:: Text block

Lipogenesis is the process by which acetyl-CoA is converted to fatty acids. The former is an intermediate stage in metabolism of simple sugars, such as glucose, a source of energy of living organisms. Through lipogenesis and subsequent triglyceride synthesis, the energy can be efficiently stored in the form of fats.
Lipogenesis encompasses both the process of fatty acid synthesis and triglyceride synthesis (where fatty acids are esterified to glycerol). The products are secreted from the liver in the form of very-low-density lipoproteins (VLDL). VLDL particles are secreted directly into blood, where they mature and function to deliver the endogenously derived lipids to peripheral tissues.
Fatty acids synthesis starts with acetyl-CoA and builds up by the addition of two-carbon units. The synthesis occurs in the cytoplasm of the cell, in contrast to the degradation (oxidation), which occurs in the . Many of the enzymes for the fatty acid synthesis are organized into a multienzyme complex called fatty acid synthase. The major sites of fatty acid synthesis are adipose tissue and the liver.

::::
:: Available data

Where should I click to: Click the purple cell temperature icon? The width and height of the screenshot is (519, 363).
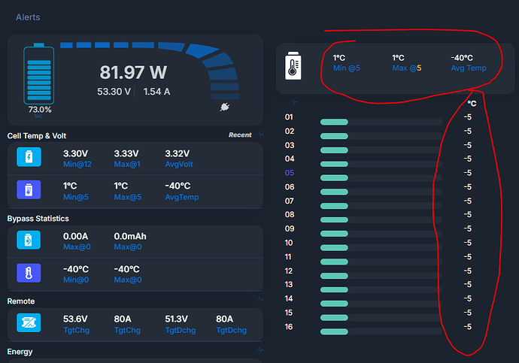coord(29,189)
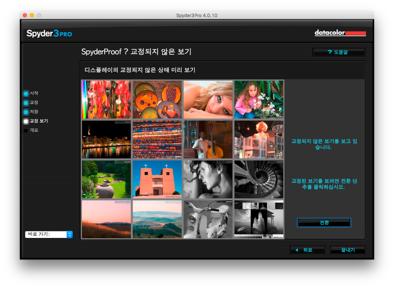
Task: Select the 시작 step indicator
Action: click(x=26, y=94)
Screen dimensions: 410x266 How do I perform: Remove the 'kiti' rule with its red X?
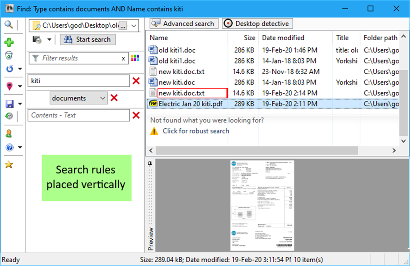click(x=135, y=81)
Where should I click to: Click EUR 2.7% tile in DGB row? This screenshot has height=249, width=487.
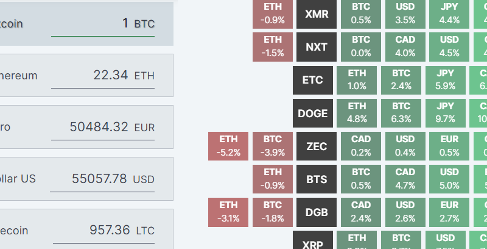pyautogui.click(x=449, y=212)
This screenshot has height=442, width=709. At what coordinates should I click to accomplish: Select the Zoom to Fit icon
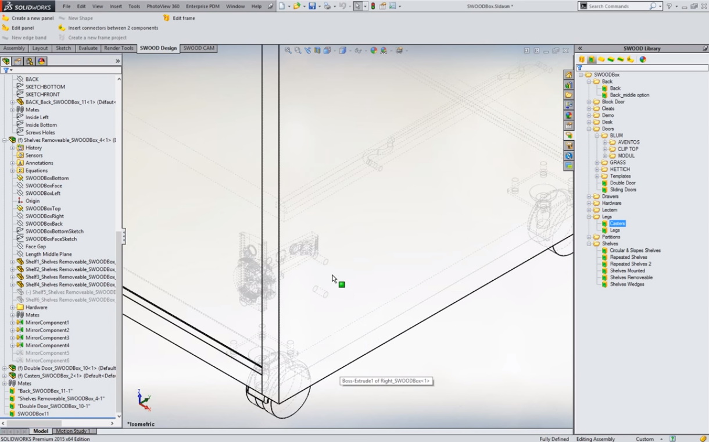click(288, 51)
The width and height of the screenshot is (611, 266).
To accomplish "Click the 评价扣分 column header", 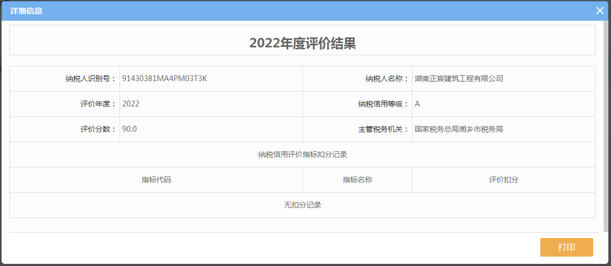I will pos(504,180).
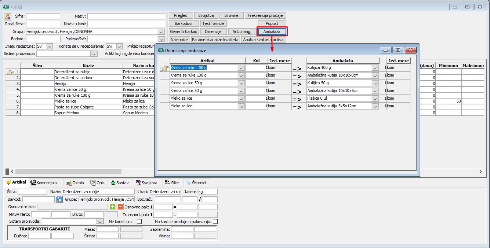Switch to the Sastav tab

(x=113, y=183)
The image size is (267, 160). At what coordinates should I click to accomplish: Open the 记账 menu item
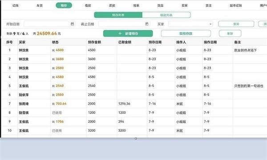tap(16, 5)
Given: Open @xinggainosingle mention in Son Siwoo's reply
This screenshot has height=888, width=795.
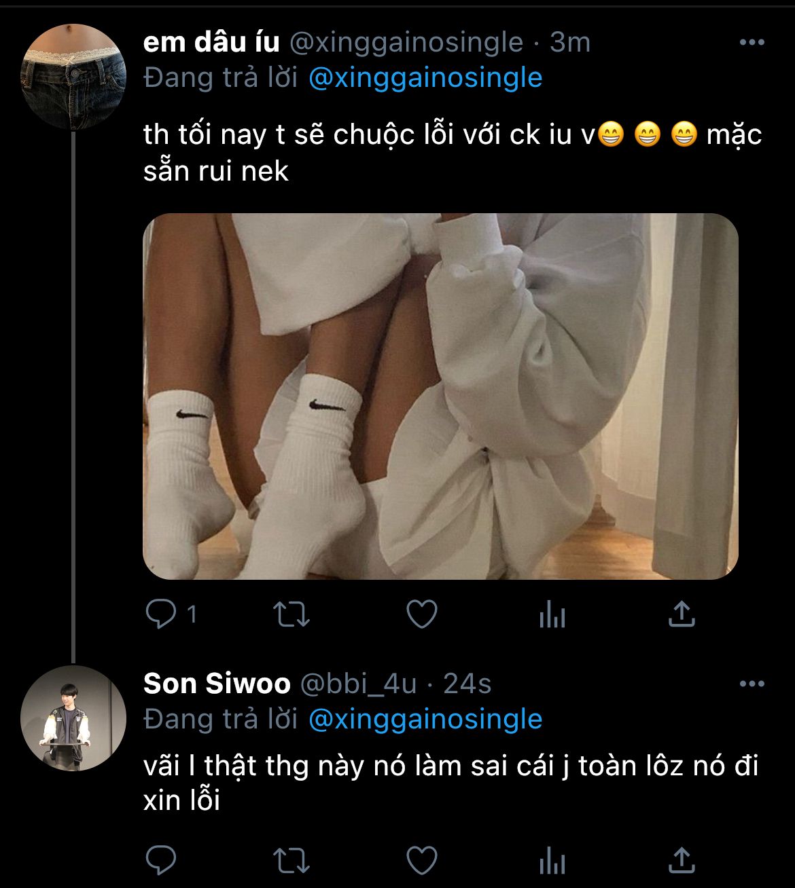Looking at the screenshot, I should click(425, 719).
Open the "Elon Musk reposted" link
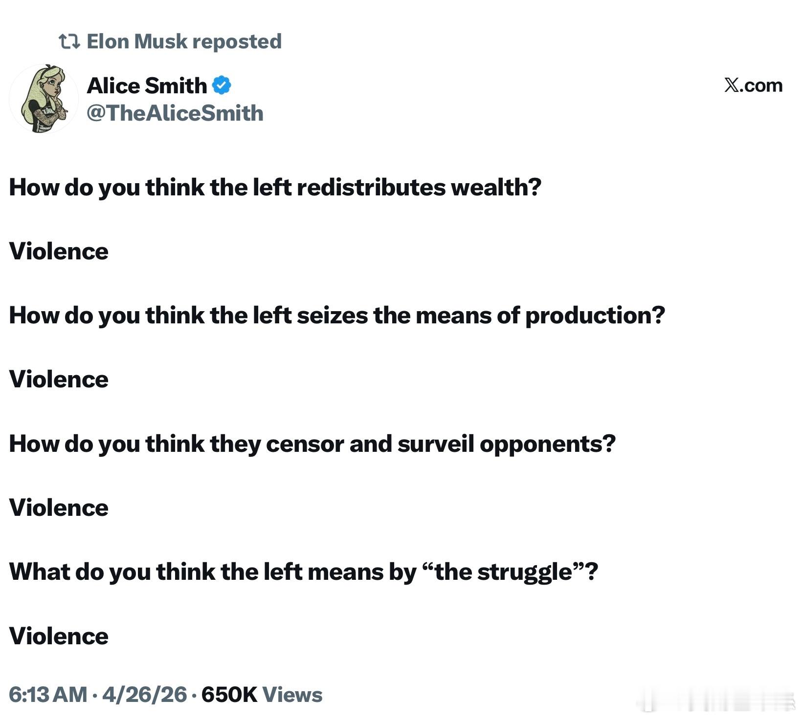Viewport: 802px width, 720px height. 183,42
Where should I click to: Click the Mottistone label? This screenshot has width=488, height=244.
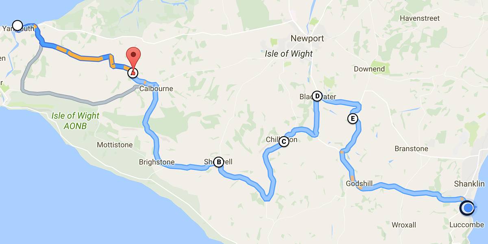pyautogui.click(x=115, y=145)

::::

Repeat the stretch of the lipogenesis text from "Lipogenesis encompasses both" through "and the liver.", substituting "cytosol" for "cytoplasm". The entries have nothing to do with the lipogenesis text.

Lipogenesis encompasses both the process of fatty acid synthesis and triglyceride synthesis (where fatty acids are esterified to glycerol). The products are secreted from the liver in the form of very-low-density lipoproteins (VLDL). VLDL particles are secreted directly into blood, where they mature and function to deliver the endogenously derived lipids to peripheral tissues.
Fatty acids synthesis starts with acetyl-CoA and builds up by the addition of two-carbon units. The synthesis occurs in the cytosol of the cell, in contrast to the degradation (oxidation), which occurs in the . Many of the enzymes for the fatty acid synthesis are organized into a multienzyme complex called fatty acid synthase. The major sites of fatty acid synthesis are adipose tissue and the liver.